The reasoning has been explained in numerous discussions and involve the weakening economy and other macro issues. I always make allocation decisions based on my judgments about big picture issues and relative valuation/risks of asset classes. Another reason has to do with the identification of the market as being in an Unstable Vix Pattern within the context of a long term bear market. A cyclical bull move, off a catastrophic low, may last about two years, as shown by the move off the catastrophic low in 1974. I have drawn that analogy in many posts, and my views are well know to readers of this blog.  The Roller Coaster Ride of the Long Term Secular Bear Market 1974 or 1982: Start of Cyclical Bull in a Long Term Secular Bear Market or the Start of Secular Bull Market? More on 1982 or 1974 The Importance of Identifying the Underlying Causes of Long Term Bull and Bear Markets The Big Picture Questions Static v. Dynamic Asset Allocation

My investable assets do not include "safe" money that would not be invested in any security that fluctuates in value.  I would not include either my "hard" assets, all owned free and clear of any debt. Investable assets includes only those funds held in a brokerage account and invested in a  money market fund.  If I could earn 4% on that cash now, I would be at a 35% cash allocation. Since money market funds are paying nothing, I am attempting to plough some funds into risk assets, primarily bonds, in search of a higher yield. The recent purchases of several municipal bond CEFs are part of that strategy. I define a "risk" asset as anything that fluctuates in value. And, there are of course various decrees of risk to different securities. The highest risk strategy currently being pursued is the junk bond ladder strategy.    

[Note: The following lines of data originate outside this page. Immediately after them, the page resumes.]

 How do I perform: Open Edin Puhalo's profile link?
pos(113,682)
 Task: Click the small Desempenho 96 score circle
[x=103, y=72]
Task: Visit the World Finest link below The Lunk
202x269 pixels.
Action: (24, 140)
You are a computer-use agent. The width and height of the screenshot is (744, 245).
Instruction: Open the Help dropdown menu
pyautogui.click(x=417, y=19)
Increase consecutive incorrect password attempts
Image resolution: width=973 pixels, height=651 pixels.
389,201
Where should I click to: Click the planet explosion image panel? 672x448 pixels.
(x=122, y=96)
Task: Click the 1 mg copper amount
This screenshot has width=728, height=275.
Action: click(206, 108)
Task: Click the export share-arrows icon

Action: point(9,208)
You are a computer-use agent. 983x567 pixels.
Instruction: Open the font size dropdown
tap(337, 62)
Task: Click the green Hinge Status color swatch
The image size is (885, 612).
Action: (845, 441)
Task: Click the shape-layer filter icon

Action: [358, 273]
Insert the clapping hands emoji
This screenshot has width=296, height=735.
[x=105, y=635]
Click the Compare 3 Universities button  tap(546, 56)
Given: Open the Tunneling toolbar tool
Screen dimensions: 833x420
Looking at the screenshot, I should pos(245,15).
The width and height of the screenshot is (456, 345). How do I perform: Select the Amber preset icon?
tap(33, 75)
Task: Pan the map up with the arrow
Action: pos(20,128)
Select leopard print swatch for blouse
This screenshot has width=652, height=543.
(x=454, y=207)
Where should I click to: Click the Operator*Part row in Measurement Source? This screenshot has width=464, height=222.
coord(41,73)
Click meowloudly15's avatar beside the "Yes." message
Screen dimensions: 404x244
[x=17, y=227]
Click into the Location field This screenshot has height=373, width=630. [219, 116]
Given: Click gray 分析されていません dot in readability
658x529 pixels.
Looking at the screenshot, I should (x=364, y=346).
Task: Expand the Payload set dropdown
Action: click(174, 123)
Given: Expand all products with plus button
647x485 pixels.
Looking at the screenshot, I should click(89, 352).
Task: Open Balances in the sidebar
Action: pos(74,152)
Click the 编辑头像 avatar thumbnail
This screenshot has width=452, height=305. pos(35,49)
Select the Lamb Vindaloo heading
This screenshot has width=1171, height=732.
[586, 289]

Bank of America is going to cut 30,000 more jobs over the next few years. USATODAY.com

Moody's downgraded Credit Agricole and Societe Generale ratings earlier today based on its exposure to Greece.  An article in yesterday's  NYT provided some interesting details about how investors are reducing their credit exposure to European banks. For example, U.S. money market funds did not refinance 50 billion in short term that came due in August.

HSBC's Managing Director of Investment Strategy Asia believes there will be a relief rally in October, taking world equities up 10-15%. CNBC


I am busy on other matters this week.

1. Sold 1 MeadWestvaco 6.8% Senior Bond Maturing in 2032 at 96.237 Last Monday (Junk Bond Ladder Strategy)(see Disclaimer):  I intend to use the proceeds from this transaction to buy a higher yielding junk bond.  Given the volatility and uncertainty prevailing today, plus the heightened risk of a recession in the U.S. and particularly in Europe, I am currently anticipating that junk bonds will fall in price and rise in yield. By selling the MWV bond, I will not have to dip into my cash stash to buy my next junk bond.

I made a small profit on the bond, plus 1 interest payment and accrued interest paid to me by the seller:  Bought 1 MeadWestvaco 6.8% Senior Bond Maturing 2032 at 92.926

The MWV bond had the longest maturity in my junk bond ladder, so its sale will reduce my average maturity a tad.

Realized Gains Junk Bond Ladder Strategy

2. Sold 50 of 200 GFW Last Monday at $25.48 (see Disclaimer):  This security pays quarterly distributions taxed as interest. I still own 150 shares in IRAs. I sold the 50 shares bought in a taxable account at a small profit after collecting a few interest payments. Bought 50 GFW at $24.82 This baby bond just went ex interest.  Par value is $25.  Final Prospectus Supplement

The shares currently in the ROTH and Regular IRAs were bought at the following prices: Bought 50 GFW at 22.63 (Feb 2010 Post); Bought 50 GFW @25.04Added 50 GFW at 24.9 in the Regular IRA (Dec 2010 Post)

I previously sold shares at $25.13 bought at $22.76.

AAG Holding Company Inc. 7.50% closed at $25.09 yesterday, down 1 cent for the day.  I may buy those shares back at some point in an IRA.